I hobbled into the Emergency Department and was offered a wheel chair, but as I was already at the desk, I declined. The receptionist than instructed me to go sit down and wait until the triage nurse came to get me. I took one look at the chairs over there and decided I wasn't sure I would be able to get up out of the chair once seated. I turned to the gal at the desk and said, "I think I'll take that wheelchair now."




Long story short, I had a raging bladder infection and an Emergency Room doctor once again willing to suggest my pain was simply due to the diabetes and would improve as the infection improved. They handed me my prescriptions and sent me on my way, forcing me to "walk" across the entire hospital campus to the pharmacy and then walk back to the emergency parking lot.




I spent the better part of the next few days in bed with a urinal by my side, avoiding transferring out of bed as much as possible because standing/walking was horrible. I had been unaware of my bladder infection, assuming the frequency symptoms were due to a new neurology medication I was frantincally trying to titrate up (I could no longer take the neurology medication that was working as it was non-formularly and the "drug benefit" ::snort:: people finally turned down the doctor's request for authorization). The bladder symtoms were improving but the pain was not.
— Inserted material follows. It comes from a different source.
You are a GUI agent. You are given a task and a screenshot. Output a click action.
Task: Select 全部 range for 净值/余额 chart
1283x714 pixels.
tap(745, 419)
By Thursday, May 26th I returned to the Emergency Department by ambulance no longer able to do stairs at all and barely able to get out of bed and that with excruciating pain. Further my hands/arms were getting bad and I was beginning to have pain up my back/neck and into my right jaw. The PA in the Emergency Department ran some repeat labs and declared my problem was obviously autoimmune. I had skyrocketing C-reactive protein levels even as my infection was clearing. I received some IV steroids and then was sent home with some pain meds and some prednisone.
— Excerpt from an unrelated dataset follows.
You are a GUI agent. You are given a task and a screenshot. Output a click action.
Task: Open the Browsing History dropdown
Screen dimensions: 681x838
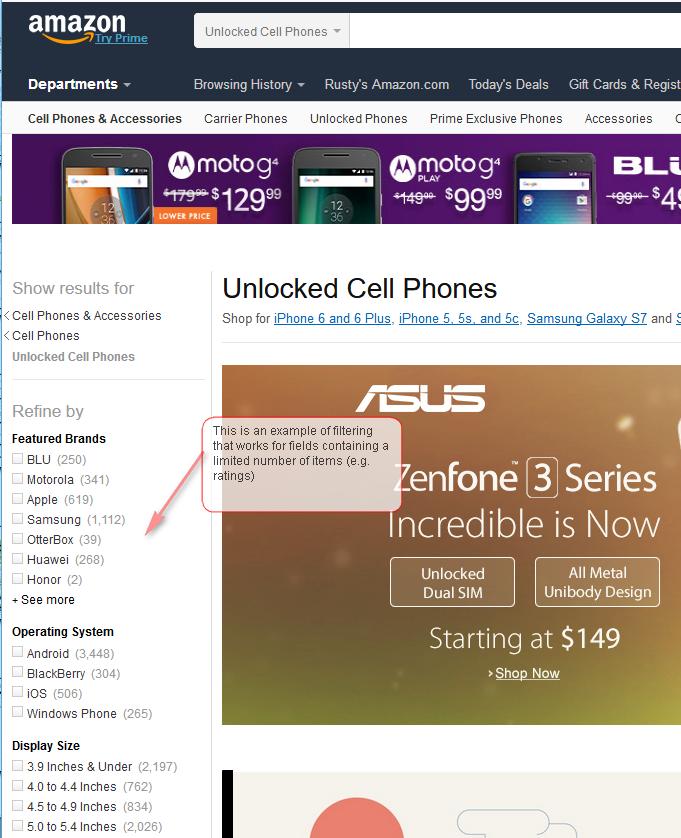249,85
By midnight Friday, the prednisone was not controlling the pain. I took my Saturday dose at 4AM and waited until daylight to start making calls. In the end I had to apply my own medical knowledge to make it through the holiday weekend until my follow up appointment on Tuesday of this week. It was requiring 120 mg a day of prednisone (divided into two doses) in order to function.
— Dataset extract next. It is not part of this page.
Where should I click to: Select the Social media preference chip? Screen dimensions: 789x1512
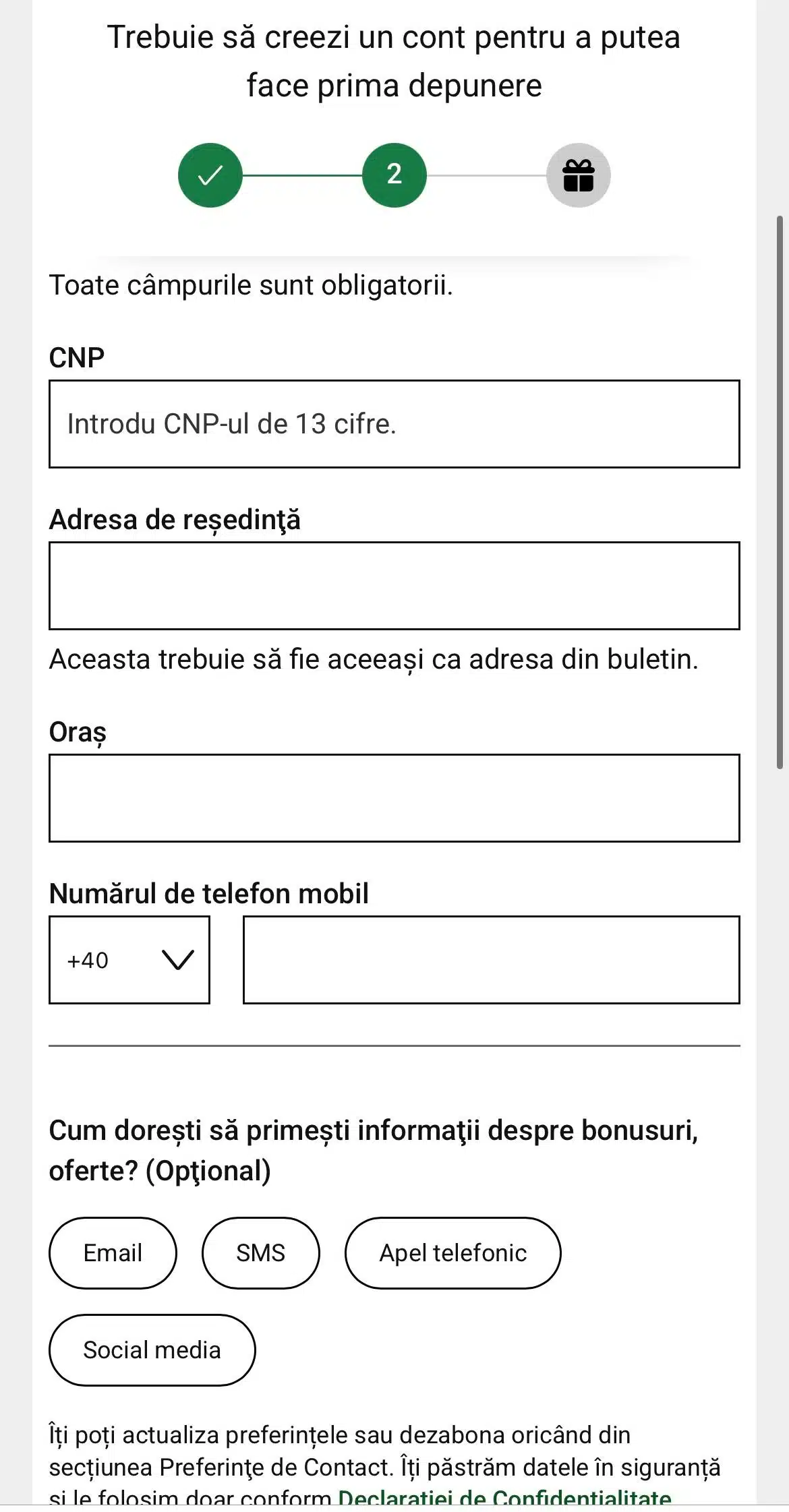coord(152,1350)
I have had tremendous support from friends - my long distance friend Kate was on the phone with me multiple times a day to ensure I was hanging in there and coaching me along with regard to finding help etc. My neighbor and friend Heidi, picked up dog food for me, carried all the dog stuff upstairs from the basement, and brought me dinner every night. My friend Barb picked up groceries for me. Georgie and Mary came over to make sure all was well with the cats and the fish. I even managed to find a home for the bunnies in the midst of this (I'll blog more on that later).




My doctor obtained a referral for me to Mayo Clinic in Minnesota for 8/2/11. This occurred in a single day and, believe it or not, they are expediting things to get me in (8 weeks is actually fast apparently). I am relieved and scared and grateful and frustrated and everything else in between. Please keep me in your prayers.




Skittles particularly has been a blessing. It is her nature to be always by my side (except when she is in kill the kitteh mode). She is very affectionate despite her agressive nature. Fran is aware of how much I have appreciated her doggy kisses and her cuddles. More in a bit. Peace.

4 comments:

susan s. said...

Egads!!! I had no idea about all this. Prayers for you. I hope that whatever your doc can do for you in the meantime will help decrease the pain.

pm said...

I'm really sorry to hear about your struggles. I hope everything goes o.k. at the Mayo clinic and they are able to diagnose and treat whatever it at the root of your health troubles. You are in my thoughts.

Fran said...

Larry, I am just getting to comment, although I read this in my reader when it was published... and I did already know some of this.

My heart is with you. How you have dealt with all of this is beyond me, you are heroic.

I am praying and praying for you. That Mayo clinic appointment can't get here soon enough.

eileen said...

LARRY!!! Oooof! Thank God for your friends! Prayers for some relief, and for some answers!

(My word verification is CHORKEL - I have no idea of the significance, but thought I'd share anyway.)